All signs point to John Kerry receiving the Democratic nomination to run against George W. Bush in the general election. When that happens, we will be faced with a choice. We will cast our votes for one of two wealthy white men from the Skull and Bones society of Yale University. We will decide between two men who voted for the war in Iraq. We will decide between two men who favor the PATRIOT Act. Two men who favor NAFTA and the WTO. Two men in the “yes” column on welfare reform. Two in the “no” column for gay marriage. Two for No Child Left Behind. Two for the maintenance of corporate “health care” and the death penalty. And one for sending 40,000 more American troops to the quagmire in Iraq in his first moments in office. And that’s not Bush.

In fact, the President himself-in a rare moment of brilliance that can only be attributed to Karl Rove-said it best: In the Democratic race, there are candidates “for tax cuts and against them, for NAFTA and against NAFTA, for the PATRIOT Act and against the PATRIOT Act, in favor of liberating Iraq and opposed to it. And that’s just one senator from Massachusetts.”

Americans deserve more than this hollow “choice.” And that’s precisely where Nader comes into play. Nader’s candidacy reminds us that deserting our values in favor of “Anybody but Bush” precisely fulfills the function of the Democratic Party machine. When people who organized in the streets for O17 or filled arenas for Nader’s Super Rallies become willing to set aside discourse in favor of fear, mainstream status quo Democrats rise to the top. And true progressives like Dennis Kucinich and even potential progressives like Howard Dean fall safely to the wayside.

If there is any hypocrisy in Nader’s campaign, it is that he did not more vocally and actively support Kucinich’s ongoing run for President-a candidate with precisely the same value structure and goals as Nader himself. But Nader fundamentally understands what Kucinich does not-that against the forces of the Democratic party and a media ever willing to obey, activating change from within the two-party system is next to impossible.

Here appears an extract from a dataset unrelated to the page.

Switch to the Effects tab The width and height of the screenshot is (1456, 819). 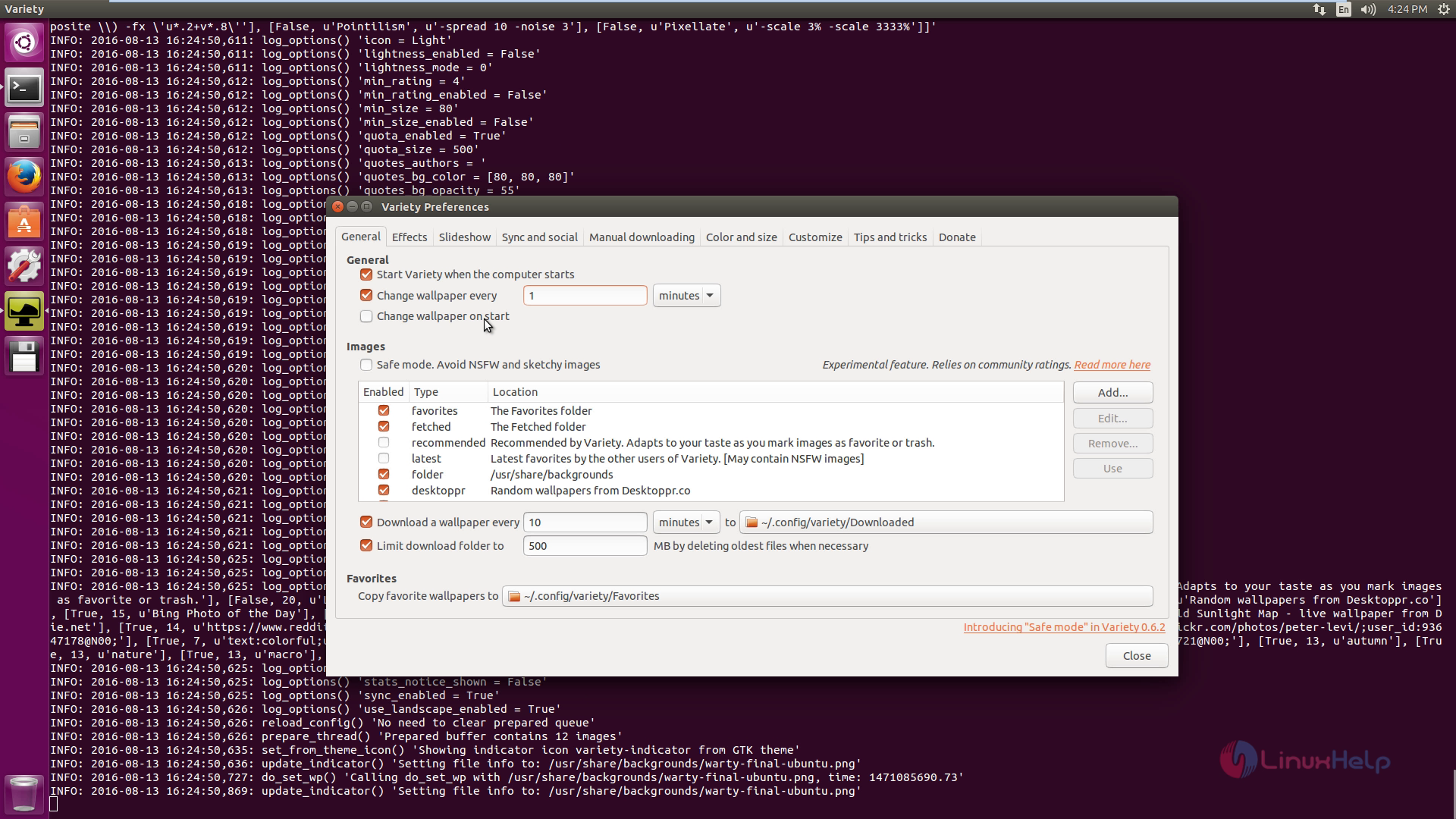410,237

To call Nader the “spoiler of the 2000 election” and to even suggest that he might do so again is to disenfranchise millions of Americans with no better tool to exert their priorities in a democracy than their votes. The right to vote in the United States is not limited to the right to vote for one of two parties. When we do so, as Gore demonstrated in 2000 and Kerry stands ready to this fall, we eliminate differences and instead converge into a one-party system that effectively stifles dissent. That’s not, at least on paper, what this country is supposed to be about.

Nader’s new website (www.votenader.org) drives the point home: “It is not the job of third-party or Independent candidates to make sure either of the two major parties wins. That would be like asking a new start-up to make sure Microsoft or Apple has more market share.”

When we vote in a democracy, we fundamentally vote “for” a candidate-not against one. And when those of us who wish to vote for universal health care, against the death penalty, against the PATRIOT Act, against unending war, and against unfair and unworkable trade agreements enter the voting booth this November, Ralph Nader will allow us to do so.